Where there is competition, there is evolution. The need to supersede the competitor!
In the world of ‘The Internet’, and what technologists are calling Web 2.5, Web Browsers (The thing you use to surf the web) have been fighting it out to be the ‘next’ choice of consumers to run the next-generation web-based applications. Whether it is on their desktop, laptop, tablet, or phone, browsers are quickly becoming the target for development of new cross-device, cross platform, applications that will make it easier for competitors to follow the old “Build it once” paradigm.
Microsoft released Internet Explorer 9.0 in March 2011 to competitively place themselves in the market as a next-gen web browser. Some of the major features to IE9.0 were the fact that the rendering of the html page (producing content on the page) was hardware accelerated and the Javascript engine was as well. (For geeks: IE9 compiles JavaScipt down to native code and handled by the hardware) IE9 also added quite a bit of support for the new HTML5 standards. Microsoft was quite judicious and conservative with what components of the HTML5 standard they added support for in IE9. I suspect that this is because there is still quite a bit of battling for portions of the standard which are not yet complete. Some of the components of the standard are still in planning phases.
Internet Explorer 10.0 Preview 2.0 has become the next evolution for Microsoft’s browser. Not only do they support quite a bit more of the HTML5 standards, they are also offering increased performance on the existing support.
One standard I was hoping they would add was around “Workers”. Web Workers are a standard that are compared to the desktop application concept of threads. Web Workers was added to the IE10 Preview 2. (IE still doesn’t support ‘shared workers’ like Chrome 13 Beta)
Another huge jump was in the User Interaction portion of the HTML5 standard support. Drag and drop Attributes and Event support was added which equals out the support to Google Chrome’s 13 beta. This will help with making it easier for touch devices to move things around the screen. I am looking forward to playing with this feature on multiple browsers.

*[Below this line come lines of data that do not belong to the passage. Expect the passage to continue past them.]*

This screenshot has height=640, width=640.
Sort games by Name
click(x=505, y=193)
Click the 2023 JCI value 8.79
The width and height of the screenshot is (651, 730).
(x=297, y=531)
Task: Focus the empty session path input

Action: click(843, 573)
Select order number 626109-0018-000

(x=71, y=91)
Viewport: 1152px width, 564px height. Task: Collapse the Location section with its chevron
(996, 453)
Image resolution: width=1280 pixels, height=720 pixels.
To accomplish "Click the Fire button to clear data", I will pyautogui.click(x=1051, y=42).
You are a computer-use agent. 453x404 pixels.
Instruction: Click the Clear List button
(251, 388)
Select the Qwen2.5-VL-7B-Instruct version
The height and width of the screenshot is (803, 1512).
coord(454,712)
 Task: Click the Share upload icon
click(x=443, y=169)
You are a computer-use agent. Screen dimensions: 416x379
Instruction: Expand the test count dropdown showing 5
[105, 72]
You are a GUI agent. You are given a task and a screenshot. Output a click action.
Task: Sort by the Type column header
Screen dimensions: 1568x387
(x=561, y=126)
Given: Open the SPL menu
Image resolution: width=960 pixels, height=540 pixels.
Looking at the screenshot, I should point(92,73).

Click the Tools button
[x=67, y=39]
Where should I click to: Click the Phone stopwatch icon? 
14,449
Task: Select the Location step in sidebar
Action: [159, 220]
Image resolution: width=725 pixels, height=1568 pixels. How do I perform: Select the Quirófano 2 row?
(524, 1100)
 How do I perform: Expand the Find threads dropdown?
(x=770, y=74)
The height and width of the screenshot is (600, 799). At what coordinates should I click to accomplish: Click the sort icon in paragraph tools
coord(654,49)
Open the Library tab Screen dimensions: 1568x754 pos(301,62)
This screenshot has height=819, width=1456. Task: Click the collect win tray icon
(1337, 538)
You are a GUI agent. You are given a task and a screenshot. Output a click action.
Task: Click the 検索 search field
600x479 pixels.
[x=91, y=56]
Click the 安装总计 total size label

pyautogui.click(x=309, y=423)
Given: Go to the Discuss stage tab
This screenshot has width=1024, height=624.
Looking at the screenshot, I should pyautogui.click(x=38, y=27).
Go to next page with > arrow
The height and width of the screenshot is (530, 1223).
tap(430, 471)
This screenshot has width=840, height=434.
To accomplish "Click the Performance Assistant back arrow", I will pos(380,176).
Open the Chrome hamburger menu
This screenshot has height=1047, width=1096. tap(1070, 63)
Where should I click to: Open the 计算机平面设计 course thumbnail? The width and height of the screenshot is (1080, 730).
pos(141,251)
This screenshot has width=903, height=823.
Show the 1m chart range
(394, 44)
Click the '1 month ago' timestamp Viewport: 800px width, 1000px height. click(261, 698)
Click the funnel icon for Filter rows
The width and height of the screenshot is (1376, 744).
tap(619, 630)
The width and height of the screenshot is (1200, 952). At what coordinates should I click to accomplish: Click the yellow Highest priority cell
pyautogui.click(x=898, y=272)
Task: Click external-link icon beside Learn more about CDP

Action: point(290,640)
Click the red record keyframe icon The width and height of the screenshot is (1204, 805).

In the subject of parsing, HTML 5 tokenizers, tree building, MathML in text/html had support added. In html Elements, IE still does’nt support the global “hidden” attribute. I suspect it has to do with how the rendering engine handles hidden objects.
In web Forms there has been a substantial jump in compatibility: Several Input Types added like search, tel, url, email, checkbox, image (even over Chrome 13 beta), datalist (over Chrome 13 beta), Field Validation, Association of controls and forms, CSS Selectors.
There was actually a downgrade from Internet Explorer 9.0 (IE9) to IE10.0 Preview 2. It lost the Web Applications capability of using custom search providers. This could be a mistake! Hopefully the team will catch this before the major release.
In the same section, Web Apps, still have no support for Application Cache, scheme handlers or content handlers, unlike Chrome’s beta.
Security was added to Iframe around sandboxing iframes bringing it neck-in-neck with the Chrome beta.
File interaction was added around FileReader API’s. My guess is FileWriter APIs are close behind it in the final release of 10.0. Chrome 13 beta doesn’t have FileWriter support yet as well. It
seems theW3C HTML5 standard for this is not yet locked down.
With talk about Windows 8, Browser Applications on IOS and OSX, and Android adding more support for HTML5 standards on the OS, Internet Explorer 10.0 is shaping up to be a true competitor in the market.
The idea behind competitor browsers adding more support for HTML5 and performance increases should not be about which company is better, it is all about making it easier for consumers to build applications that work everywhere across all platforms. (Offline and Online) Competition is driving this mandate and the evolution of these products, but the consumers and developers are the ones that benefit.
Competition will continue to be the driving force behind the need to evolve, and the actual evolution will help benefit the world with how we are socially connected and productive.